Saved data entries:

○ ○ ○ ○

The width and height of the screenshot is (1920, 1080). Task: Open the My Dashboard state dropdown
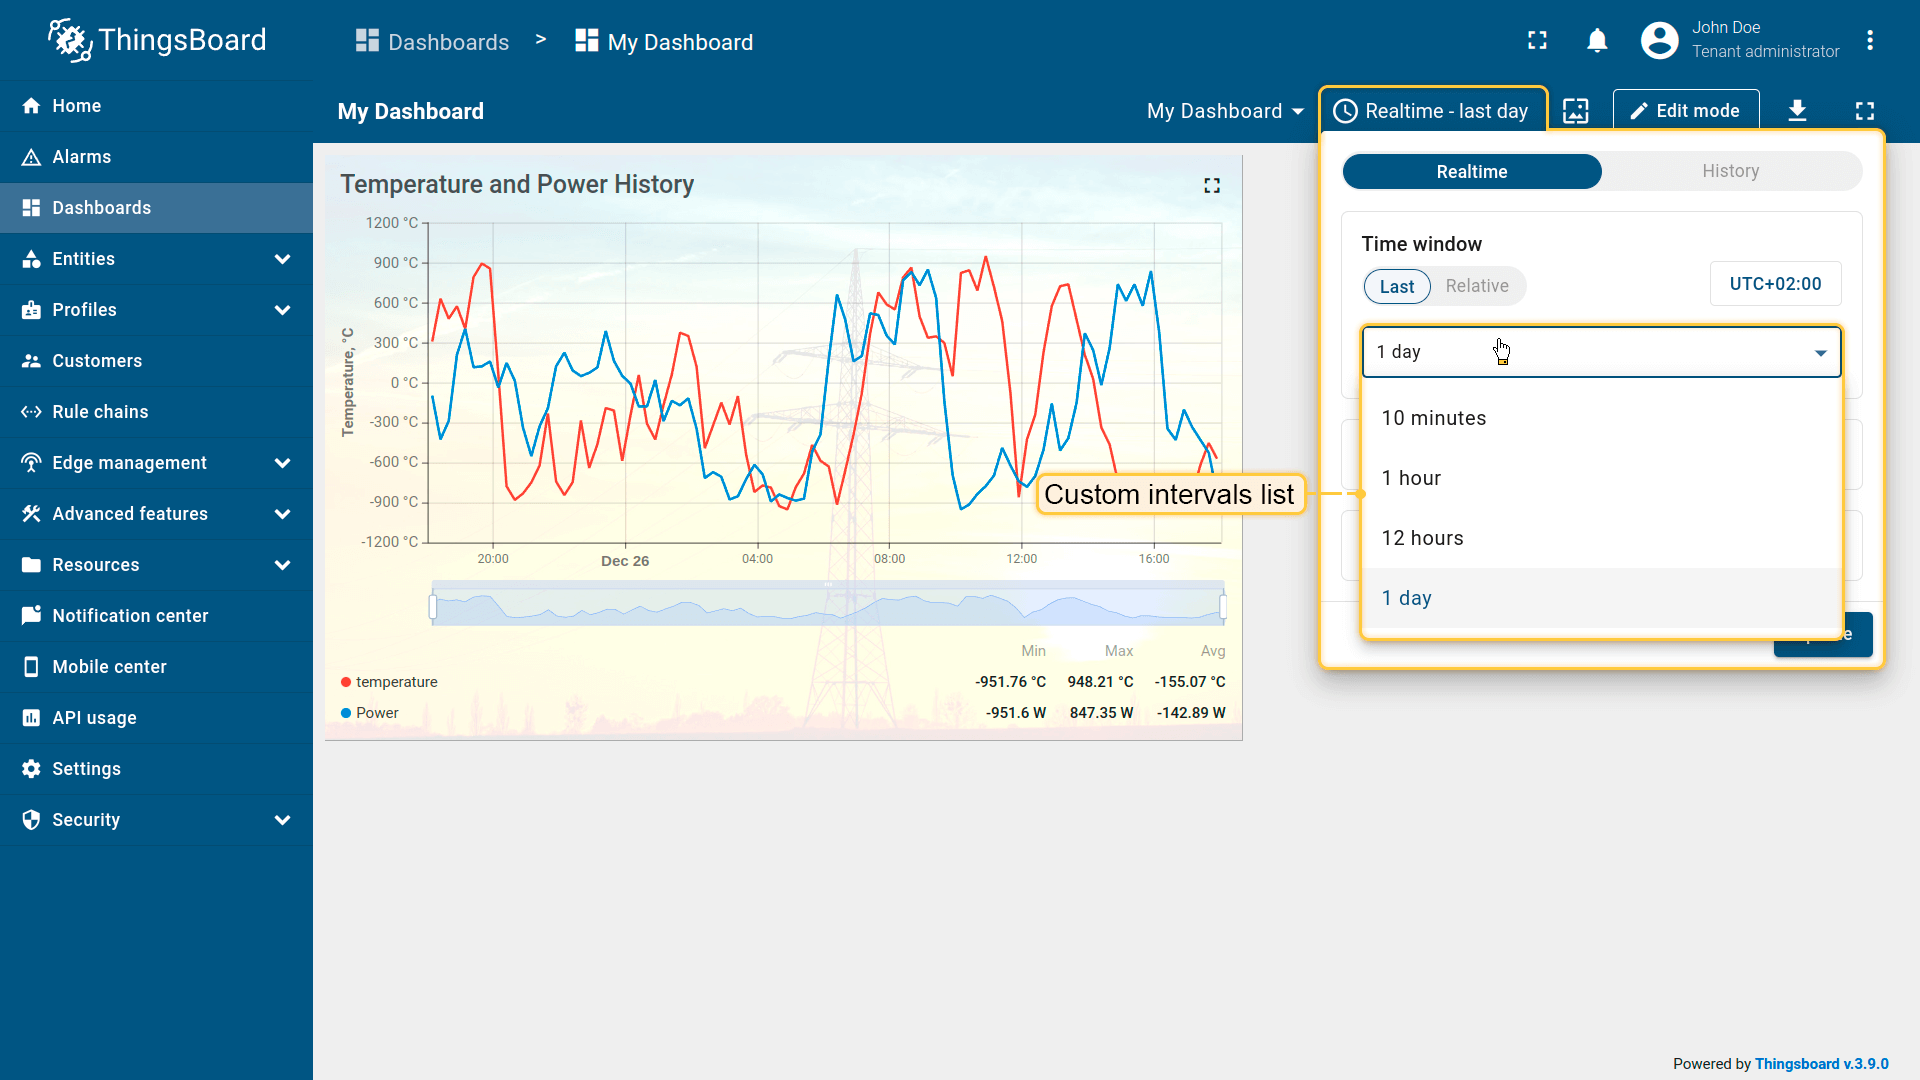point(1225,111)
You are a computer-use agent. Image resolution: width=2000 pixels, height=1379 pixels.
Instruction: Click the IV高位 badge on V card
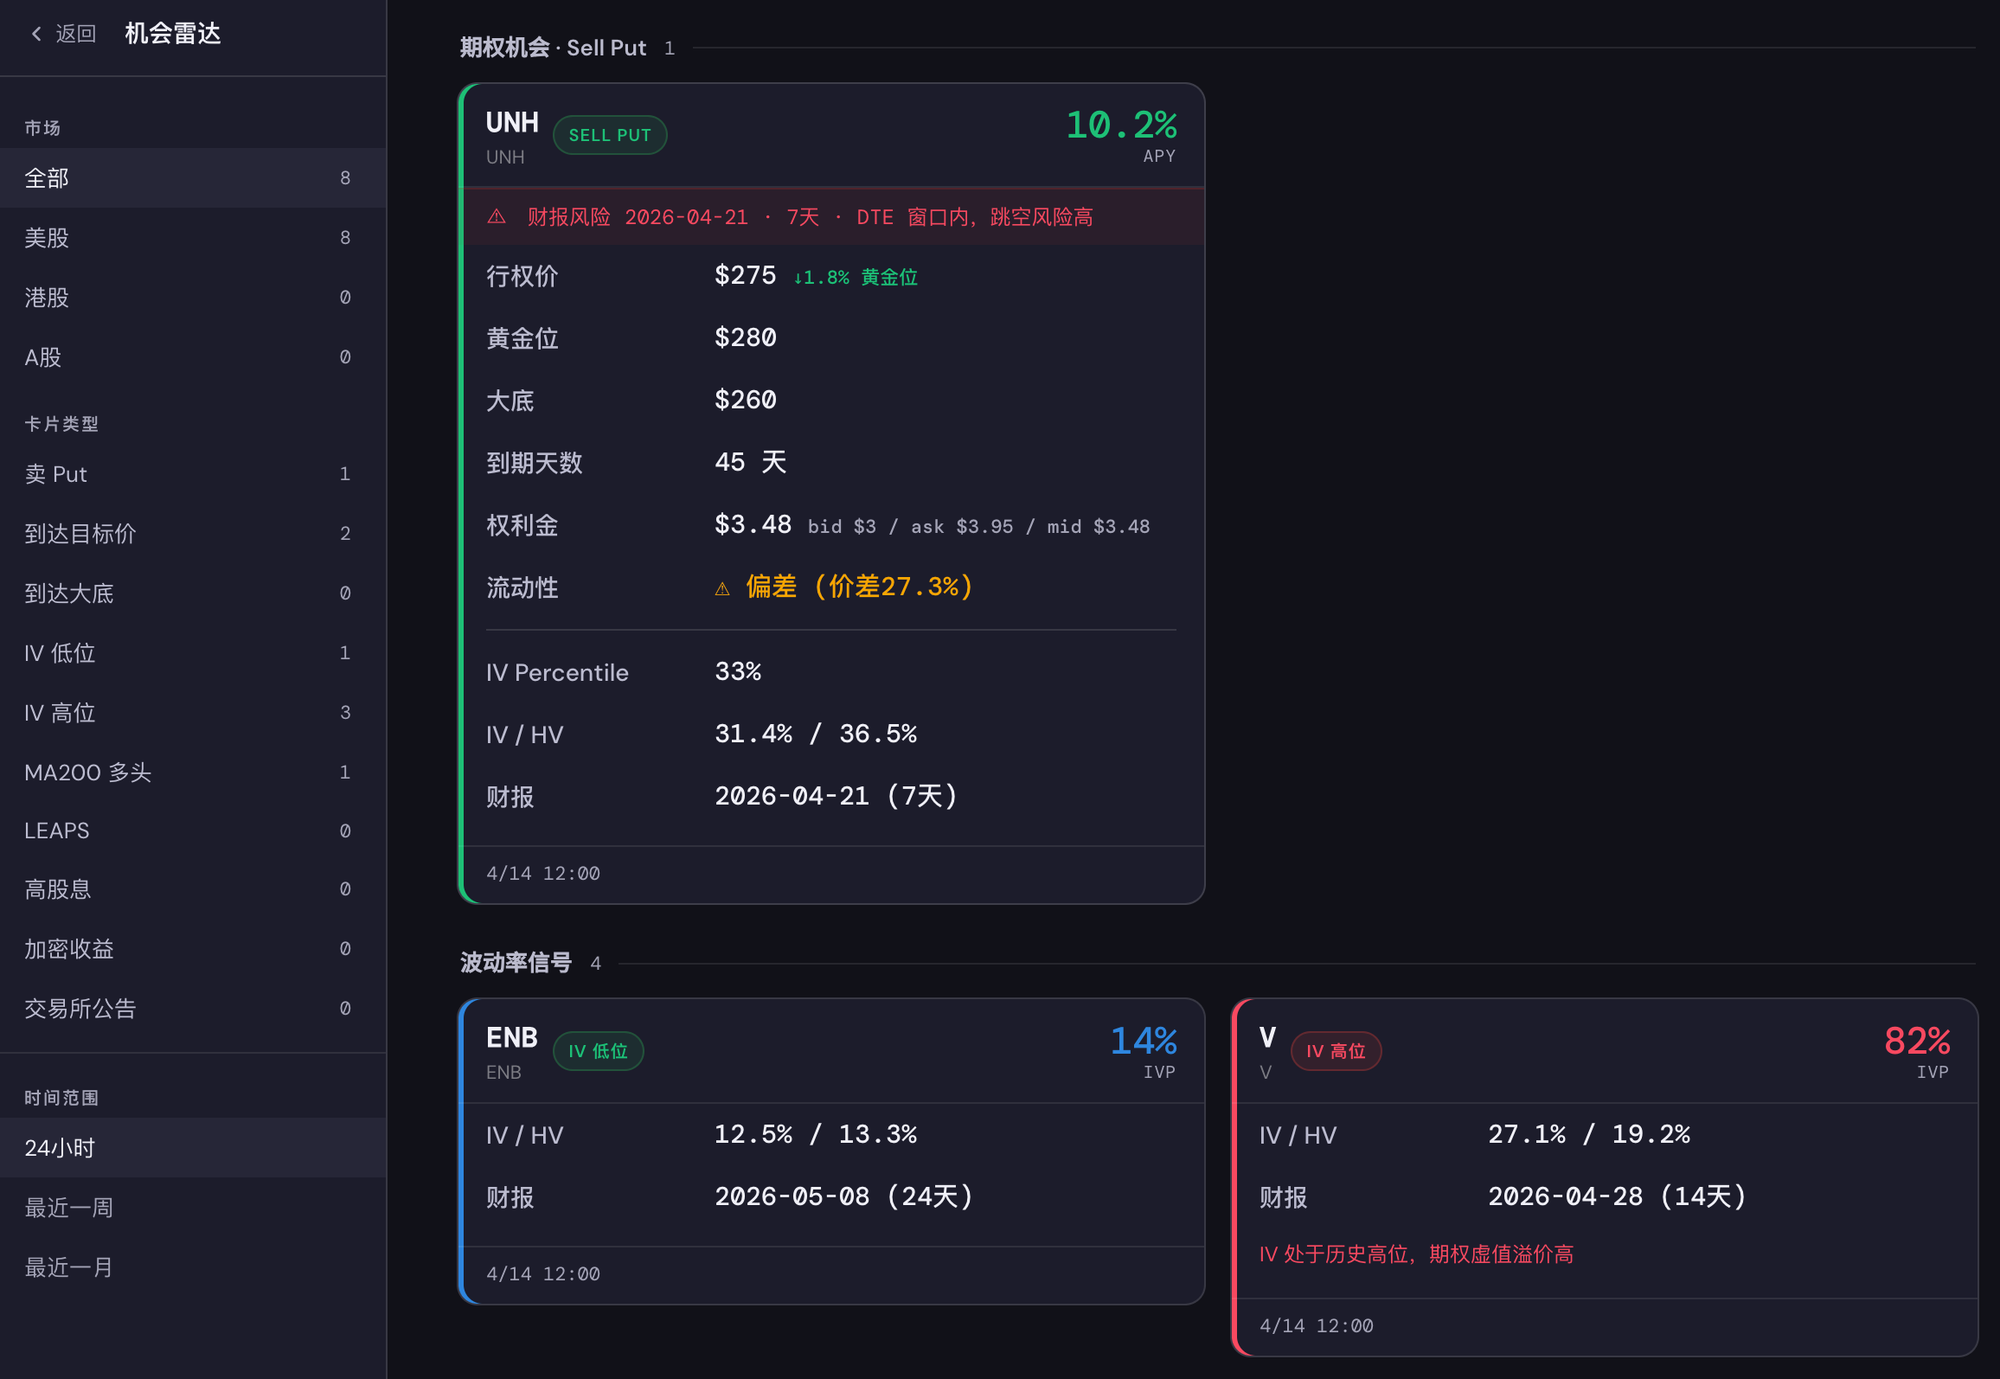1336,1051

○ ○ ○ ○

# EXERCISE GOAL:
Your answer must be the lines from the one containing "You are a computer-use" through the last line of the records, copied exactly, with no pictures.

# SOLUTION TO THE EXERCISE:
You are a computer-use agent. Image resolution: width=2000 pixels, height=1379 pixels.
Instruction: Click the IV高位 badge on V card
1336,1051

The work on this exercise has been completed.